In article , "David Hare-Scott"
wrote:

"paghat" wrote in message
...
The bright red and bright yellow, orange, black, white, variegated,
striped or blotched barrel cacti (most commonly Gymnocalycium
mihanovichii) have no chlorophyll production of their own and HAVE to be
grafted onto a green cactus to live parasitically. The host is usuall
Hylocereus trigonus.


That's very interesting. I see how such a plant can be propagated but how
did it originate?

CITES (the Convention on International Trade in Endangered Species of Wild
Fauna and Flora) say that:

"The first known colour mutant of a cactus was found in 1941 in Japan.
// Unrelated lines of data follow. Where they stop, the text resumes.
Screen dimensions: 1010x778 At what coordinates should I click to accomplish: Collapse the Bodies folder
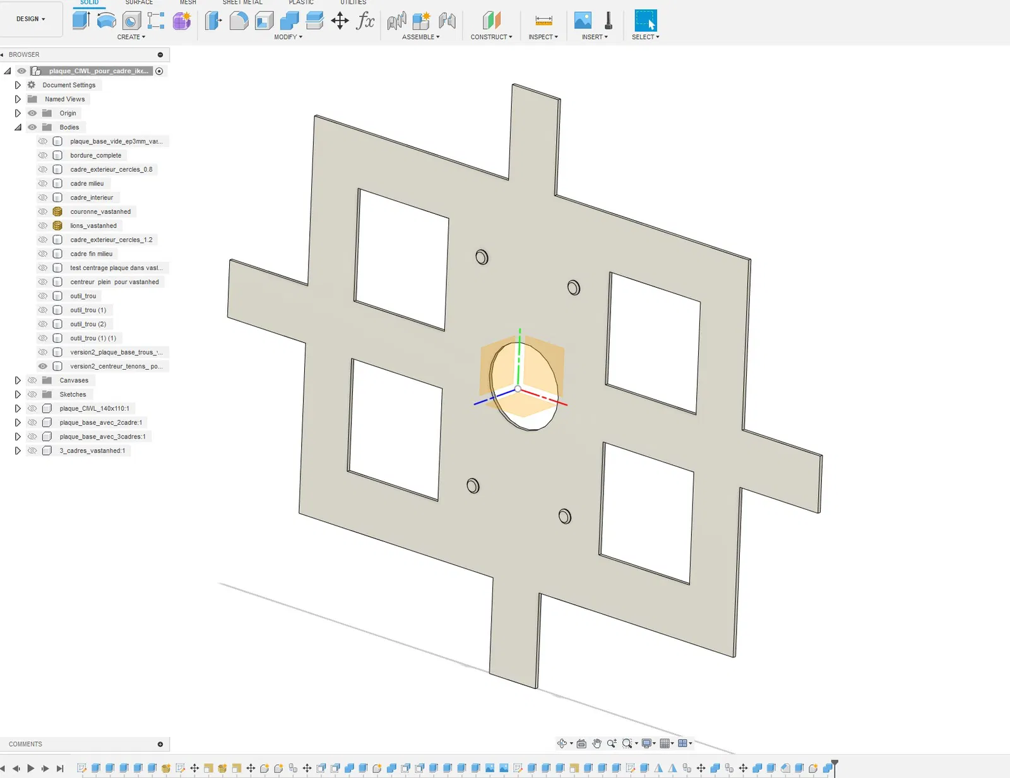(x=18, y=127)
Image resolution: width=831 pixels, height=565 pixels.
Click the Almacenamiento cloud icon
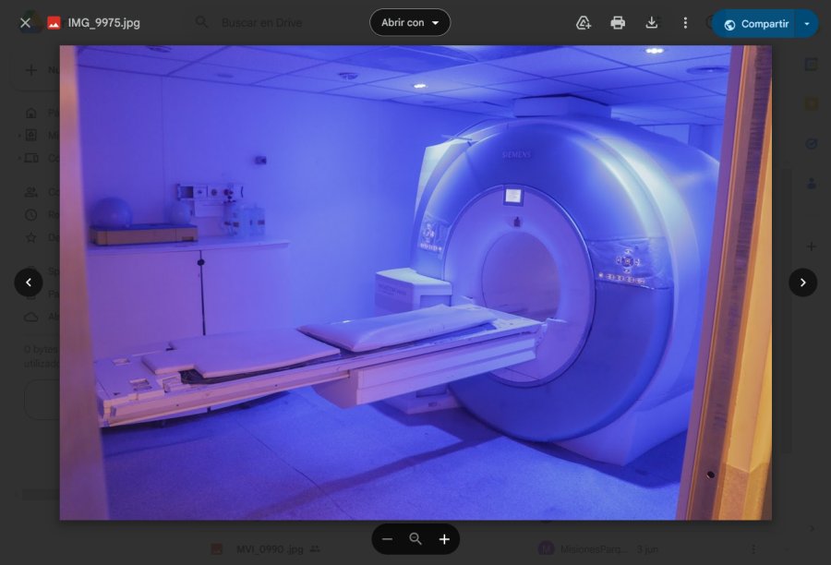coord(29,317)
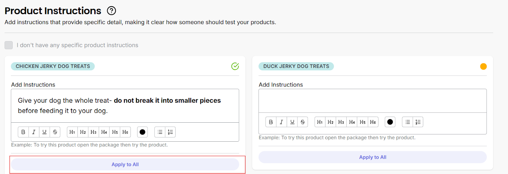Click the empty Duck Jerky instructions field
The width and height of the screenshot is (508, 174).
pyautogui.click(x=372, y=101)
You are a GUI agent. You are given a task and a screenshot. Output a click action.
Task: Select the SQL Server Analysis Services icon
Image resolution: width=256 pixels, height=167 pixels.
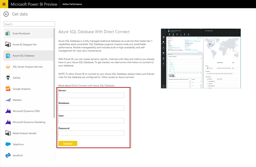(8, 67)
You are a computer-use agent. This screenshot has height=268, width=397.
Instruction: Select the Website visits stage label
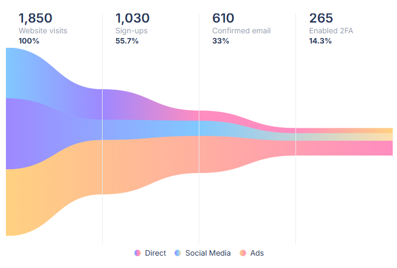(x=44, y=31)
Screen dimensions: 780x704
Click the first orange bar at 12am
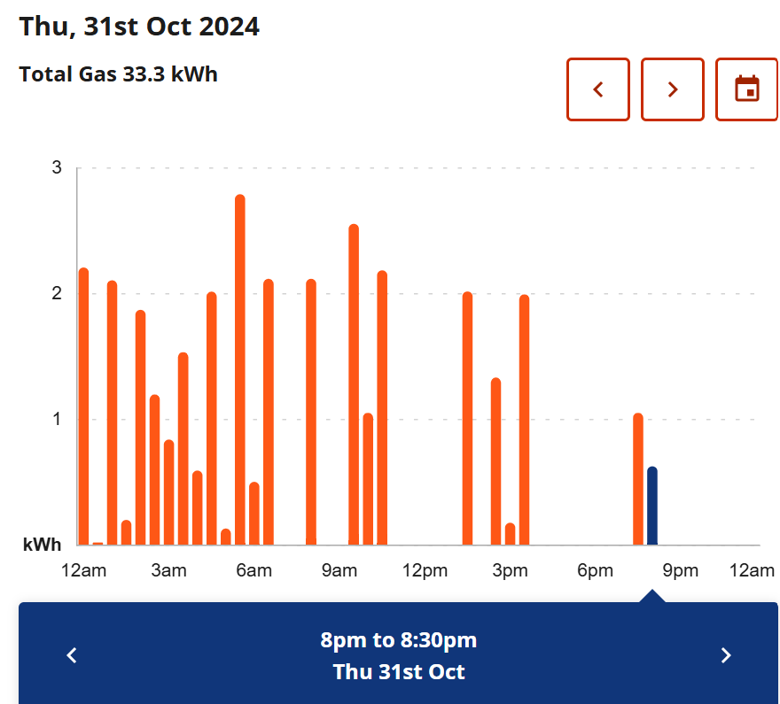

White ones appeared from a comercial grower in 1940, pink or yellowish red
in 1941, red ('Hibotan') in 1948, and a bright variegated red ('Hibotan
Nishiki') appeared not from a seedling but an offset of one of the first
'Hibotans.' All the others were found among seedlings, all from the same
Japanese grower who dominated the market, Eiji Watanabe, who had first
noticed variegated seedlings in 1938 and began working with them
immediately. The very oldest variegated lineage still exists, it's 'Unjo
Nishiki,' "streaked colors atop clouds," and it can grow without grafting
at all though it should be grafted.

The history wasn't written down for a couple decades and could be iffy.
There was a lot of hybridizing going on which Watanabe didn't record for
posterity or intentionally kept to himself.

It
was a red coloured seedling plant of Gymnocalycium mihanovichii without
chlorophyll (the pigment that gives the green colour to plants). It was kept
alive by grafting, as it would not have been able to survive otherwise."
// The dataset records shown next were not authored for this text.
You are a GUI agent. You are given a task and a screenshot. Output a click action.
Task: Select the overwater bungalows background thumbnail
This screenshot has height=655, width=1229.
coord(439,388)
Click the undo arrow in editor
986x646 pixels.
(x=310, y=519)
This sounds strange. How did it even get to be a seedling? Was it saved
while still growing on the stored energy of the seed? I don't know much
about cactus but I would think you would have to be dead lucky. Perhaps it
wasn't a seedling but a bud sport and somebody spotted it and started
grafting.

David


As seedlings they get all their energy from the seed itself and don't need
photosynthesis for a bout four weeks. In the early '50s, it was usually
four-week seedlings that were grafted, carefully chosen because from seeds
you don't always get a cactus like the parent. Amateur growers do more
with tiny offsets, but more advanced amateurs even do cross-breeding
regimens hoping for a dream-discovery among seedlings.
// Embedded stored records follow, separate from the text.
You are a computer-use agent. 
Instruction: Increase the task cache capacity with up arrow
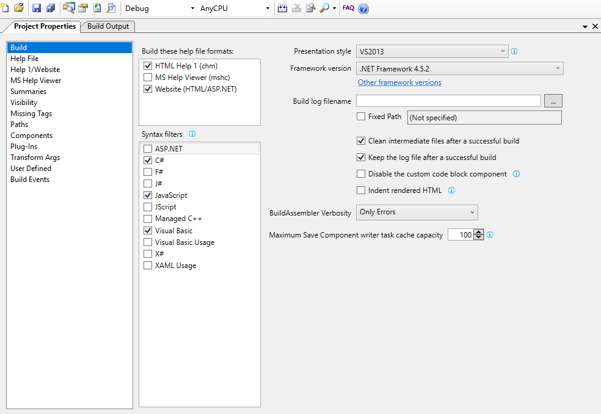(x=478, y=231)
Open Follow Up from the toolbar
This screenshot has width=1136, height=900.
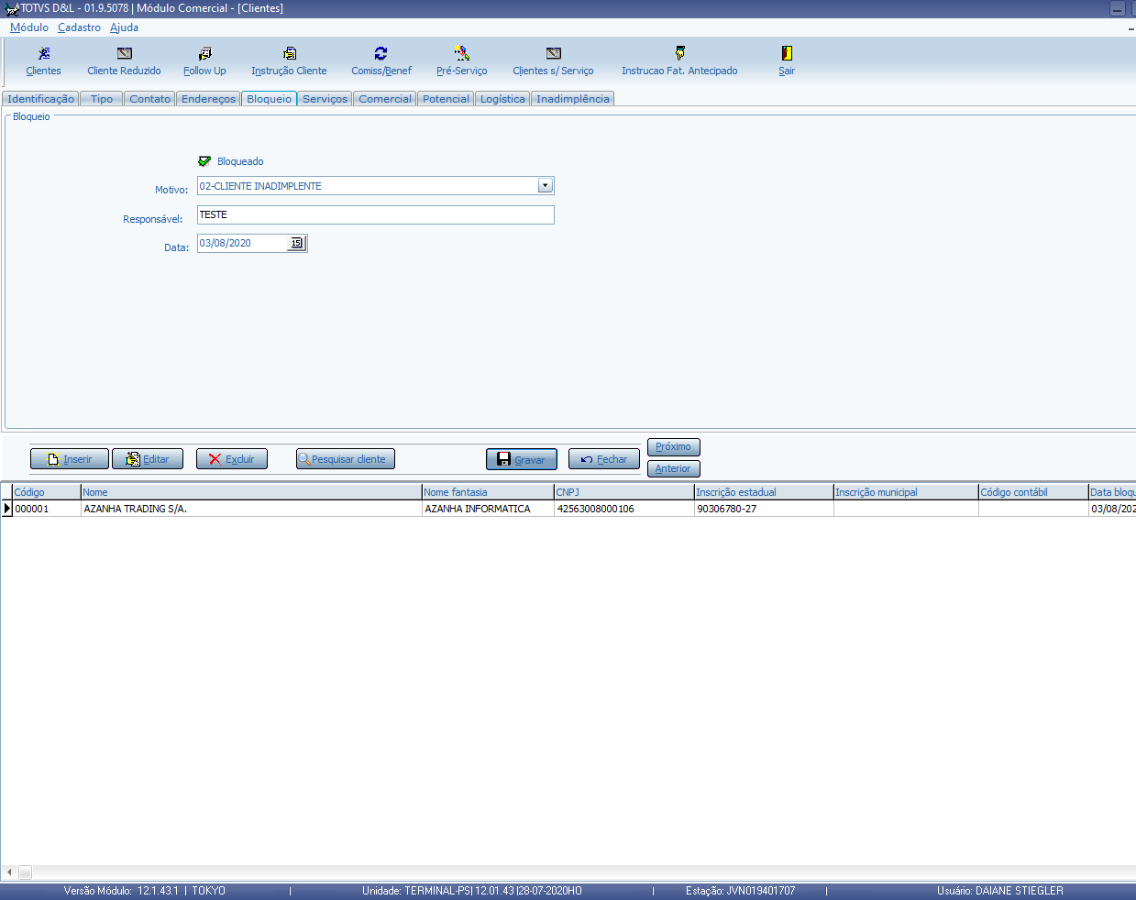click(204, 54)
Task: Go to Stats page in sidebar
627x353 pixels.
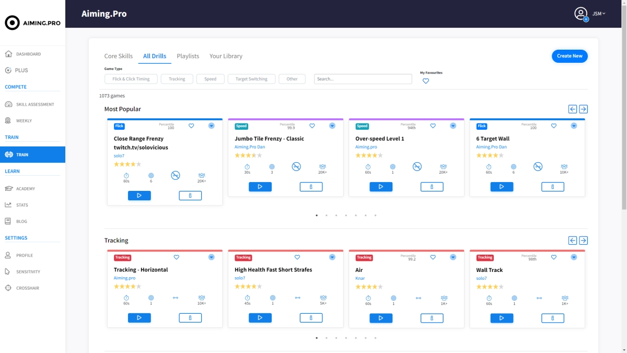Action: pos(22,205)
Commercially today they're mostly cloned by tissue-culturing, as it's hard
to get good blooms hence seeds from the mutants, and tissue culturing
results in thousands and thousands of plants of predictable appearance.
Even the offsets aren't predictable for color (I saw a 'Hibotan' with
little baby yellow barrels attached), so tissue cultured specimens are
nearly always what you see in stores now.